Source material —
* begin *
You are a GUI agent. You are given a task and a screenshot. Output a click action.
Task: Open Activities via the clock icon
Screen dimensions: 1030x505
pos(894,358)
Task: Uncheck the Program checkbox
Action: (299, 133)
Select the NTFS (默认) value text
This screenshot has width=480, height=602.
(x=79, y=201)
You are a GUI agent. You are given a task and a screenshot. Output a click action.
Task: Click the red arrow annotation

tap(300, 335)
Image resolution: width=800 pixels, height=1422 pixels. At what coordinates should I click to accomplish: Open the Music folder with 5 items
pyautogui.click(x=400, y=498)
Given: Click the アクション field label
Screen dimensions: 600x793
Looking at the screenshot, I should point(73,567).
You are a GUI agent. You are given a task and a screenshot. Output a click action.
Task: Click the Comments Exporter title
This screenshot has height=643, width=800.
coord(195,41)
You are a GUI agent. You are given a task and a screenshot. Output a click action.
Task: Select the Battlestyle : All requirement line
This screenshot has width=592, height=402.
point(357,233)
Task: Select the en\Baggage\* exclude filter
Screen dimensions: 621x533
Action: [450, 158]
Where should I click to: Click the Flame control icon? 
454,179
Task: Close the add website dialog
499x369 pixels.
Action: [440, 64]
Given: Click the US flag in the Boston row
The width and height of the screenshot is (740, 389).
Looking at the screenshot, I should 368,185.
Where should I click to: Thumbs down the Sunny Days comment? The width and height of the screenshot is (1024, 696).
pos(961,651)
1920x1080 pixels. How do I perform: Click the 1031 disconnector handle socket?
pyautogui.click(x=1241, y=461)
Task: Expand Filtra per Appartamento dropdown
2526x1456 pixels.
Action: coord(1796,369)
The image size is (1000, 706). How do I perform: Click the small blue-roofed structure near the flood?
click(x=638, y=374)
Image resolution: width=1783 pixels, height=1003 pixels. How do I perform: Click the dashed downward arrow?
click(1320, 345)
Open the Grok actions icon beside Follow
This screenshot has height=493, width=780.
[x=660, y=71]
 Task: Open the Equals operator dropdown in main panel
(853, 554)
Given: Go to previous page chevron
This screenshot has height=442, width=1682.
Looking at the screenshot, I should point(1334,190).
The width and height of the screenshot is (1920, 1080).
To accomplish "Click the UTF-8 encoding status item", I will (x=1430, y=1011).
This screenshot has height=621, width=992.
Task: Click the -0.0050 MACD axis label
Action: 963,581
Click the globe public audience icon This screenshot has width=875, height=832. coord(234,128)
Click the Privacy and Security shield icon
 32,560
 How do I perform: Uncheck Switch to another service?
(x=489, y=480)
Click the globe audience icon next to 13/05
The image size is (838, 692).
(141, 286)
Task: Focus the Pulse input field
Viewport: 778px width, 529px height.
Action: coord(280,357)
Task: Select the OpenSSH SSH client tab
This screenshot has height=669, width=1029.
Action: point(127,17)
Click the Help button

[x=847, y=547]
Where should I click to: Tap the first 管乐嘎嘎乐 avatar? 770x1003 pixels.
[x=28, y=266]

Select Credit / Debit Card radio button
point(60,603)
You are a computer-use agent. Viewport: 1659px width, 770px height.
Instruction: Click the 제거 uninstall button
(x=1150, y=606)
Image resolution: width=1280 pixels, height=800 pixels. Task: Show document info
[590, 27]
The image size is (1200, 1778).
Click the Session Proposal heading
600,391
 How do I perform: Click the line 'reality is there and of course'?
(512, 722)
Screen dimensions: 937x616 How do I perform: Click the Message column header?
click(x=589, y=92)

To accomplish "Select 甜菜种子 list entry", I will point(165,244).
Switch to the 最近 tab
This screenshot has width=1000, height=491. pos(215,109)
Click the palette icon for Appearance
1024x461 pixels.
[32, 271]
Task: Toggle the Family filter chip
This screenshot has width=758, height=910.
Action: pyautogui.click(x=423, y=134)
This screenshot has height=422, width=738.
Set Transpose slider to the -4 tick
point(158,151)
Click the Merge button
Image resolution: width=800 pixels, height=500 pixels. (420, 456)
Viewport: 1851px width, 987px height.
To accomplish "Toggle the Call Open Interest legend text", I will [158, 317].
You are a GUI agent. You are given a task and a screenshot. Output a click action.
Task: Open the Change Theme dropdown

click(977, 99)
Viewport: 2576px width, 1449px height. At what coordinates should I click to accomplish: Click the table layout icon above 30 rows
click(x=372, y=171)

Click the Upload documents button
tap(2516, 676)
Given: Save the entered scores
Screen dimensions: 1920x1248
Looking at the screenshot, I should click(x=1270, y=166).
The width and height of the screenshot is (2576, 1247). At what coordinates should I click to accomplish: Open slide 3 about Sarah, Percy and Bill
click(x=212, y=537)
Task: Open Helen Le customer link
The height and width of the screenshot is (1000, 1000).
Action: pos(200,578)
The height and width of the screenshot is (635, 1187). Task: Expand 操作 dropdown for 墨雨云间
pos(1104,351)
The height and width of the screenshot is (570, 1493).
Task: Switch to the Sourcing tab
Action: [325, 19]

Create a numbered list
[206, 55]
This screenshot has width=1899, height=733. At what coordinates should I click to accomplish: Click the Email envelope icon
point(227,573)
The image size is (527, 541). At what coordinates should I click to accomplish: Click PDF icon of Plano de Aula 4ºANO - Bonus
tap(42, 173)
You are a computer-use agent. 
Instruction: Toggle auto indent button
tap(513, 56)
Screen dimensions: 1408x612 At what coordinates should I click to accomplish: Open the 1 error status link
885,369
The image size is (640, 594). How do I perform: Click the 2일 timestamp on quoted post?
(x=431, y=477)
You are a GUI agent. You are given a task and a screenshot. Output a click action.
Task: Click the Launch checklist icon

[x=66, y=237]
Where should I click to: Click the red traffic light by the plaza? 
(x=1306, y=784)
* end *
Objective — Reproduce the listing above with every instance of "GUI agent" substituted by "desktop automation agent" and nothing else altered.

Result below —
You are a desktop automation agent. You are given a task and a screenshot. Output a click action.
Task: Open Activities via the clock icon
Screen dimensions: 1030x505
pos(894,358)
Task: Uncheck the Program checkbox
Action: (299, 133)
Select the NTFS (默认) value text
This screenshot has width=480, height=602.
(x=79, y=201)
You are a desktop automation agent. You are given a task and a screenshot. Output a click action.
Task: Click the red arrow annotation

tap(300, 335)
Image resolution: width=800 pixels, height=1422 pixels. At what coordinates should I click to accomplish: Open the Music folder with 5 items
pyautogui.click(x=400, y=498)
Given: Click the アクション field label
Screen dimensions: 600x793
Looking at the screenshot, I should point(73,567).
You are a desktop automation agent. You are given a task and a screenshot. Output a click action.
Task: Click the Comments Exporter title
This screenshot has height=643, width=800.
coord(195,41)
You are a desktop automation agent. You are given a task and a screenshot. Output a click action.
Task: Select the Battlestyle : All requirement line
This screenshot has width=592, height=402.
point(357,233)
Task: Select the en\Baggage\* exclude filter
Screen dimensions: 621x533
Action: [450, 158]
Where should I click to: Click the Flame control icon? 
454,179
Task: Close the add website dialog
499x369 pixels.
Action: [440, 64]
Given: Click the US flag in the Boston row
The width and height of the screenshot is (740, 389).
Looking at the screenshot, I should 368,185.
Where should I click to: Thumbs down the Sunny Days comment? The width and height of the screenshot is (1024, 696).
pos(961,651)
1920x1080 pixels. How do I perform: Click the 1031 disconnector handle socket?
pyautogui.click(x=1241, y=461)
Task: Expand Filtra per Appartamento dropdown
2526x1456 pixels.
Action: coord(1796,369)
The image size is (1000, 706). How do I perform: Click the small blue-roofed structure near the flood?
click(x=638, y=374)
Image resolution: width=1783 pixels, height=1003 pixels. How do I perform: Click the dashed downward arrow?
click(1320, 345)
Open the Grok actions icon beside Follow
This screenshot has height=493, width=780.
[x=660, y=71]
 Task: Open the Equals operator dropdown in main panel
(853, 554)
Given: Go to previous page chevron
This screenshot has height=442, width=1682.
Looking at the screenshot, I should point(1334,190).
The width and height of the screenshot is (1920, 1080).
To accomplish "Click the UTF-8 encoding status item", I will (x=1430, y=1011).
This screenshot has height=621, width=992.
Task: Click the -0.0050 MACD axis label
Action: 963,581
Click the globe public audience icon This screenshot has width=875, height=832. coord(234,128)
Click the Privacy and Security shield icon
 32,560
 How do I perform: Uncheck Switch to another service?
(x=489, y=480)
Click the globe audience icon next to 13/05
The image size is (838, 692).
(141, 286)
Task: Focus the Pulse input field
Viewport: 778px width, 529px height.
Action: coord(280,357)
Task: Select the OpenSSH SSH client tab
This screenshot has height=669, width=1029.
Action: point(127,17)
Click the Help button

[x=847, y=547]
Where should I click to: Tap the first 管乐嘎嘎乐 avatar? 770x1003 pixels.
[x=28, y=266]

Select Credit / Debit Card radio button
point(60,603)
You are a computer-use agent. Viewport: 1659px width, 770px height.
Instruction: Click the 제거 uninstall button
(x=1150, y=606)
Image resolution: width=1280 pixels, height=800 pixels. Task: Show document info
[590, 27]
The image size is (1200, 1778).
Click the Session Proposal heading
600,391
 How do I perform: Click the line 'reality is there and of course'?
(512, 722)
Screen dimensions: 937x616 How do I perform: Click the Message column header?
click(x=589, y=92)

To accomplish "Select 甜菜种子 list entry", I will point(165,244).
Switch to the 最近 tab
This screenshot has width=1000, height=491. pos(215,109)
Click the palette icon for Appearance
1024x461 pixels.
[32, 271]
Task: Toggle the Family filter chip
This screenshot has width=758, height=910.
Action: pyautogui.click(x=423, y=134)
This screenshot has height=422, width=738.
Set Transpose slider to the -4 tick
point(158,151)
Click the Merge button
Image resolution: width=800 pixels, height=500 pixels. (420, 456)
Viewport: 1851px width, 987px height.
To accomplish "Toggle the Call Open Interest legend text", I will [158, 317].
You are a desktop automation agent. You are given a task and a screenshot. Output a click action.
Task: Open the Change Theme dropdown

click(977, 99)
Viewport: 2576px width, 1449px height. At what coordinates should I click to accomplish: Click the table layout icon above 30 rows
click(x=372, y=171)

Click the Upload documents button
tap(2516, 676)
Given: Save the entered scores
Screen dimensions: 1920x1248
Looking at the screenshot, I should click(x=1270, y=166).
The width and height of the screenshot is (2576, 1247). At what coordinates should I click to accomplish: Open slide 3 about Sarah, Percy and Bill
click(x=212, y=537)
Task: Open Helen Le customer link
The height and width of the screenshot is (1000, 1000).
Action: pos(200,578)
The height and width of the screenshot is (635, 1187). Task: Expand 操作 dropdown for 墨雨云间
pos(1104,351)
The height and width of the screenshot is (570, 1493).
Task: Switch to the Sourcing tab
Action: [325, 19]

Create a numbered list
[206, 55]
This screenshot has width=1899, height=733. At what coordinates should I click to accomplish: Click the Email envelope icon
point(227,573)
The image size is (527, 541). At what coordinates should I click to accomplish: Click PDF icon of Plano de Aula 4ºANO - Bonus
tap(42, 173)
You are a computer-use agent. 
Instruction: Toggle auto indent button
tap(513, 56)
Screen dimensions: 1408x612 At what coordinates should I click to accomplish: Open the 1 error status link
885,369
The image size is (640, 594). How do I perform: Click the 2일 timestamp on quoted post?
(x=431, y=477)
You are a desktop automation agent. You are given a task and a screenshot. Output a click action.
Task: Click the Launch checklist icon

[x=66, y=237]
Where should I click to: Click the red traffic light by the plaza? 
(x=1306, y=784)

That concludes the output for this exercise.